Francesco Granatiero rilegge Jacopone da Todi

Dalla Rubrica LaPugliaCheScrive
Scritto da Redazione

ottolaude

Torniamo anche oggi a parlare di Capitanata, dopo il volume di ieri sulle bellezze del Gargano. Oggi passiamo invece a segnalare un libro di poesie di uno dei maggiori e prolifici poeti dialettali pugliesi viventi, Francesco Granatiero di Mattinata, alcune cui liriche sono state incluse anche nella raccolta Puglia in versi curata da Daniele Maria Pegorari e pubblicata da Gelsorosso. In quest’ultimo libro di poesie Granatiero opera un originale esperimento: la rilettura delle Laudi di Jacopone da Todi nel dialetto di Mattinata. Il volumetto, dal titolo Patrenùstre otte a ddenare. Pregare con Jacopone. Otto laude in dialetto garganico è pubblicato dalle Edizioni Cofine di Roma, casa editrice per la quale Granatiero ha già pubblicato nel 2002 la raccolta Scùerzele (Spogliata) 1995-2000, e che segue la precedente raccolta, già segnalata su PugliaLibre, Passète.

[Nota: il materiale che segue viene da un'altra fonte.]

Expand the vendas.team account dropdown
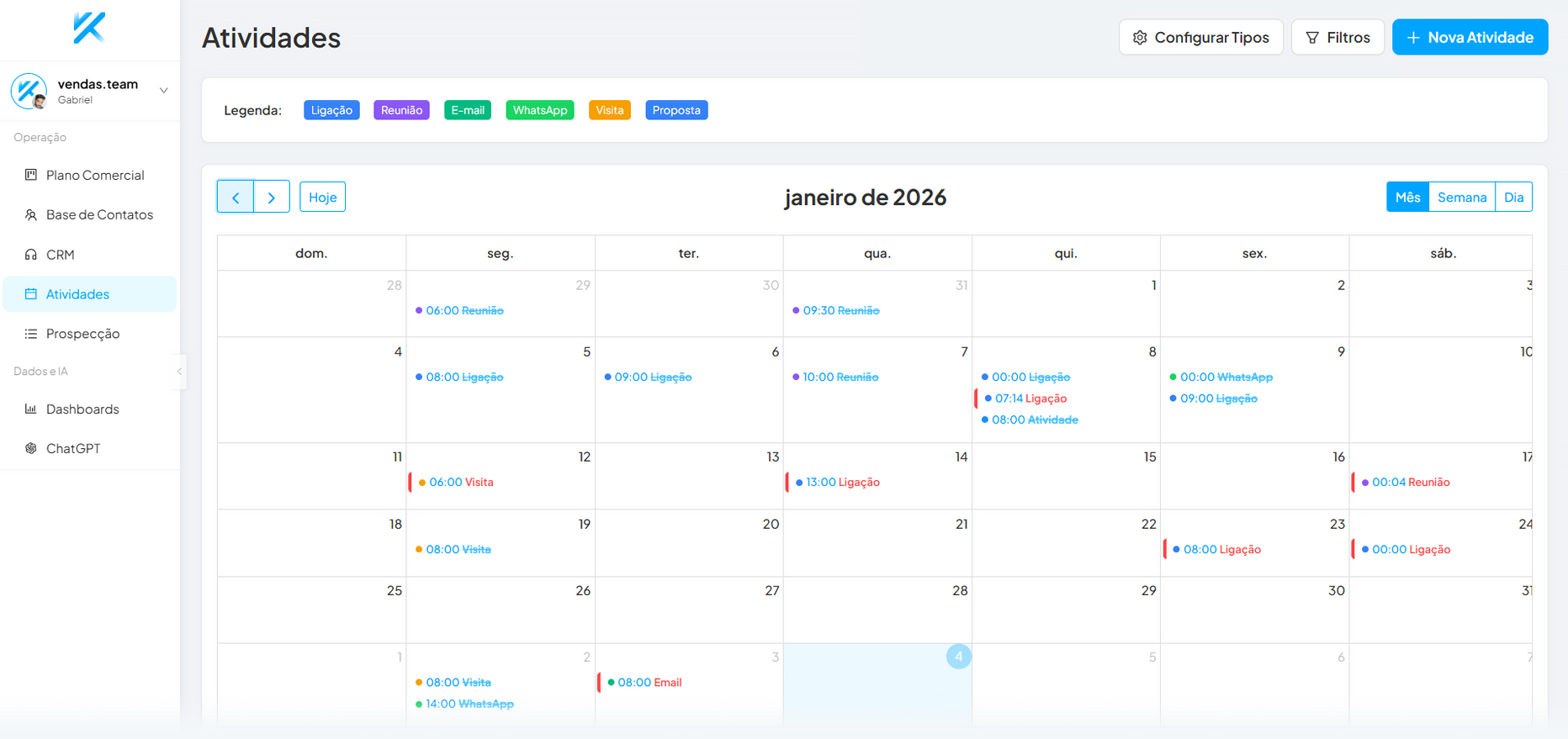Screen dimensions: 1568x739 [x=164, y=91]
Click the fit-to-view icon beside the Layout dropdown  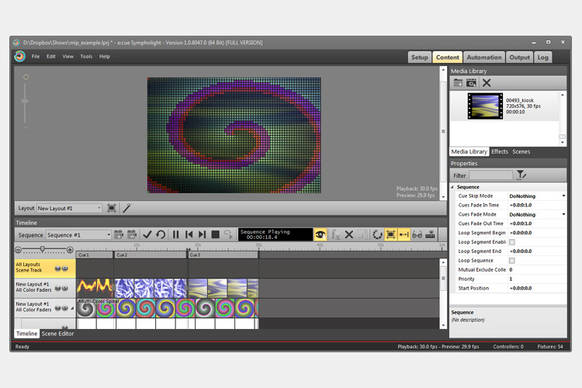(x=111, y=208)
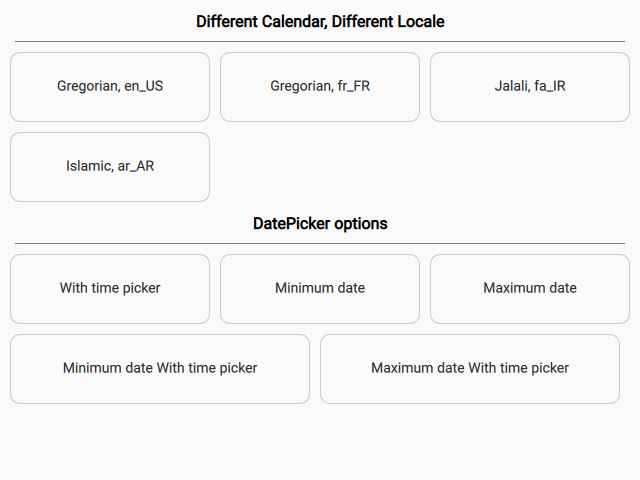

Il titolo di questa ultima pubblicazione di Granatiero è così spiegato: nella raccolta sono compresi otto Paternostri di penitenza per ogni soldo di debito contratto con il peccato. Granatiero è convinto che «solo nella concretezza delle metafore attinte al mondo agricolo-pastorale, solo in un altro volgare, com’è il dialetto garganico, è possibile far rivivere oggi la forza della lingua viva, ora colta ed ora rozzamente popolare, ma sempre efficacissima, di Jacopone da Todi. Non esiste un documento letterario illustre in volgare garganico o di Capitanata, ma si può presumere che il lessico più arcaico dei nostri dialetti non sia molto distante dai corrispettivi volgari dell’epoca di Jacopone». Le traduzioni di Granatiero, del resto, rispecchiano ritmo, rime e figure retoriche originali; ma, tiene a precisare l’autore, «spero che il mio dialetto non sia troppo musicale. Questo potrebbe forse andare a scapito della sincerità dell’arte jacoponica». «Non esiste un documento letterario illustre in volgare garganico o di Capitanata, – continua Granatiero – ma si può presumere che, trascurando le più recenti trasformazioni fonetiche, il lessico più arcaico dei nostri dialetti non sia molto distante dai corrispettivi volgari dell’epoca di Jacopone».